Cannabis ruderalis is a variety, subspecies, or species of Cannabis native to Central and Eastern Europe and Russia. It contains a relatively low quantity of psychoactive compound tetrahydrocannabinol (THC) Some scholars accept C. ruderalis as its own species due to its unique traits and phenotypes which distinguish it from C. indica and C. sativa; others debate whether ruderalis is a subdivision under C. sativa.[2]

Description

Cannabis ruderalis is smaller than other species of Cannabis, rarely growing over 0.61 metres (2 feet) in height. The plants have "thin, slightly fibrous stems" with little branching.[3] The foliage is typically open with large leaves.[3] C. ruderalis reaches maturity much quicker than other species of Cannabis, typically 5–7 weeks after being planted from seed.[4]

Unlike other species of the genus, C. ruderalis enters the flowering stage based on the plant's maturity rather than its light cycle.[5] With C. sativa and C. indica varieties, it is possible to keep the plant in the vegetative state indefinitely by maintaining a long daylight cycle. C. ruderalis, however, will enter the flowering stage regardless of daily light duration. Cannabis geneticists today refer to this feature as "auto-flowering" when C. ruderalis is cross-bred.[6]

It has less tetrahydrocannabinol (THC) in its resin compared to other Cannabis species[4] but is often high in cannabidiol (CBD).[7]

Taxonomy

It is widely accepted in the botany community that C. ruderalis is its own species, rather than a subspecies from C. sativa. It was classified in 1924 by D. E. Janischewsky, noting the visible differences in seed, shape and size from previously classified Cannabis sativa.[dubiousdiscuss] C. ruderalis represent feral types of Cannabis which tend to have higher CBD levels, and do not depend on seasonal light changes to commence the flowering process.

********************

- _Set of tasks_
1. List the regions where the Cannabis ruderalis text says the plant is native.
2. Carry on the Cannabis ruderalis text from its final sentence.
The lines that follow play no part in these tasks.

- _Dataset extract_
********************

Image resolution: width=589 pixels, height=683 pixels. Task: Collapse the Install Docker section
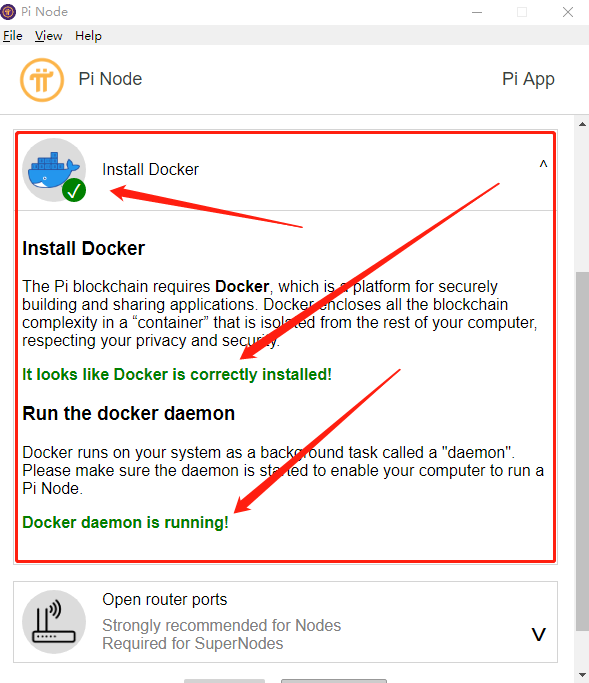tap(543, 165)
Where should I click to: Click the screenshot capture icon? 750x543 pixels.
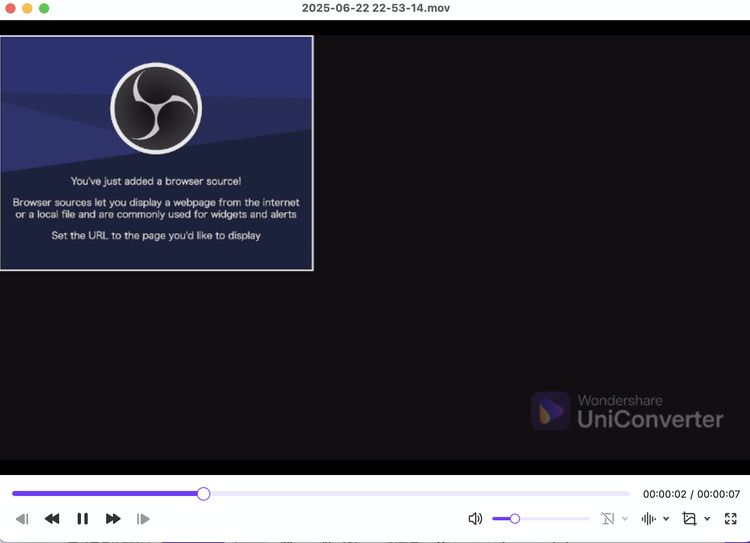tap(689, 519)

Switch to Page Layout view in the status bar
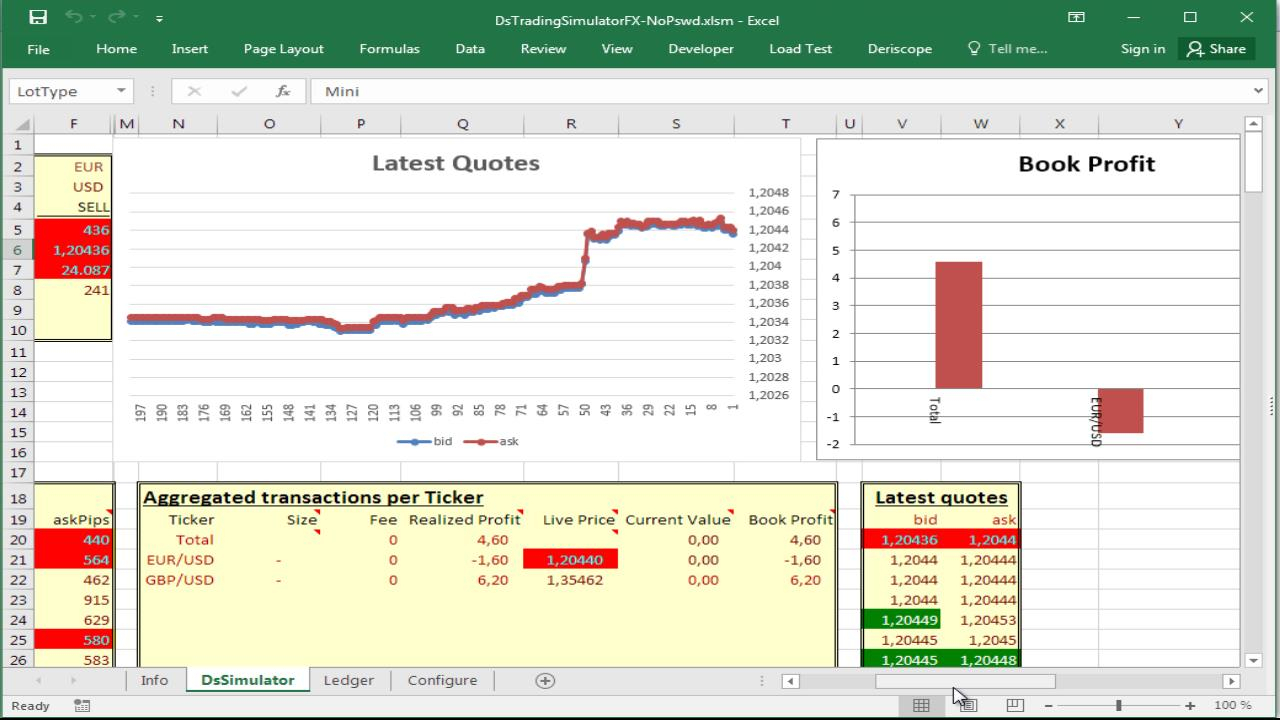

********************

- _Answer set_
1. Central Europe, Eastern Europe, Russia

2.
C. ruderalis occupies regions farther north in latitude.[8] Chemotaxonomic analysis reveals that C. ruderalis is shown to have lower tetrahydrocannabinol levels compared to feral and domesticated genotypes of C. sativa.

Etymology

Cannabis ruderalis was first described by Russian botanist D. E. Janischewsky in 1924.[8] The term ruderalis is derived from the Latin rūdera, which is the plural form of rūdus, a Latin word meaning rubble, lump, or rough piece of bronze. In botanical Latin, 'ruderalis' means 'weedy' or 'growing among waste'.[9] A ruderal species refers to any plant that is the first to colonize land after a disturbance removing competition.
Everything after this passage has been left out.